In many cases, an arrest – with or without a warrant – or the filing of a criminal complaint will initiate the criminal proceedings in a court case. In cases involving misdemeanor offenses, the police may initiate a criminal proceeding against a person by serving a complaint and summons via mail rather than a formal arrest. The summons will direct the individual to appear for a preliminary hearing at a specific time and place.
During an arrest, a member of law enforcement takes the accused into custody. Once in custody, the individual is typically processed or “booked.” At that point, information about the individual and the reason for the arrest is recorded. Please be aware and consider that everything said to the police by an arrestee will be considered a statement and can be used against them by the Commonwealth to secure a conviction.

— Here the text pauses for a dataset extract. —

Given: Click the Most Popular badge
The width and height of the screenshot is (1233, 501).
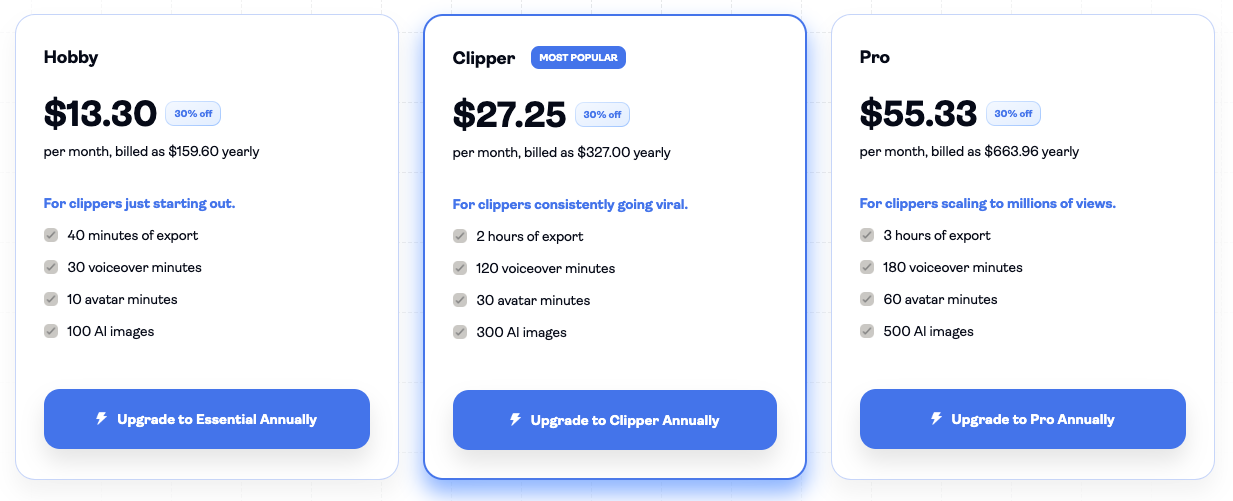Looking at the screenshot, I should pyautogui.click(x=578, y=57).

Palissery Law Offices strongly recommends the arrestee to remain silent and request an attorney.
Process may also include fingerprinting, a mug shot, a body search, and the confiscation of personal items. If the arrest is a result of minor charges, the accused may be released and summoned to return to court at a later date. In other cases, the individual will be held until preliminary arraignment after which they may be released on bail.

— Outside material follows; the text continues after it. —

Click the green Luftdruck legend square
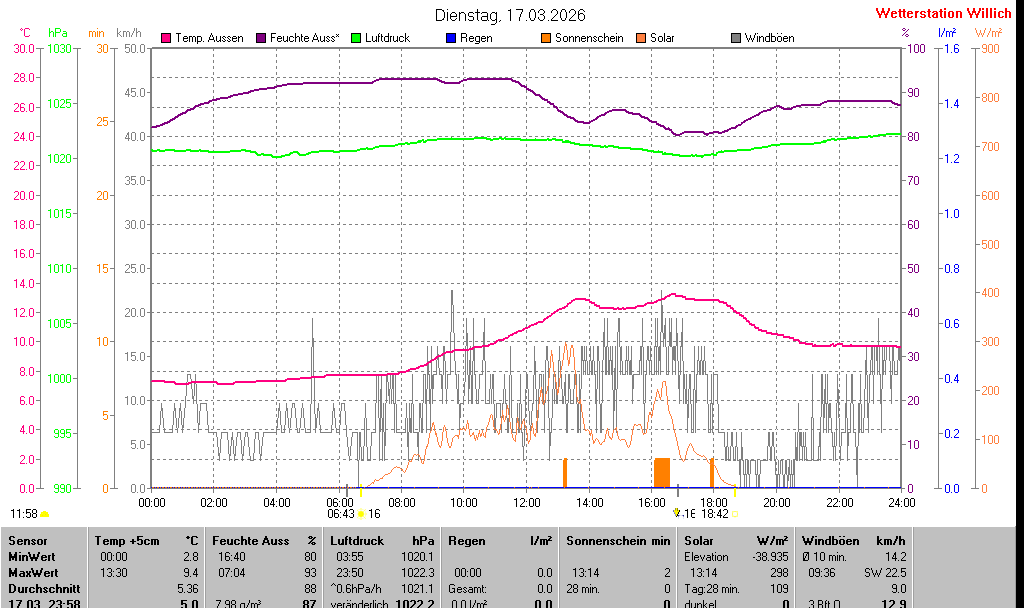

For an arrest to be considered legal, one of the following must take place:
- The arresting officer personally observes the suspect committing a crime.
- An officer has probable cause to make an arrest
- A warrant for the arrest has been issued.
The United States and Pennsylvania Constitutions provide individuals with a series of protective rights that must be afforded by all law enforcement personnel. These rights include protections against unlawful searches and seizures, the right against self-incrimination , the right to an attorney, due process of law, and other important rights. For instance, if an arrest results in an interrogation, whether on-spot or at a police station, the arresting officer is required to read the accused their Miranda rights.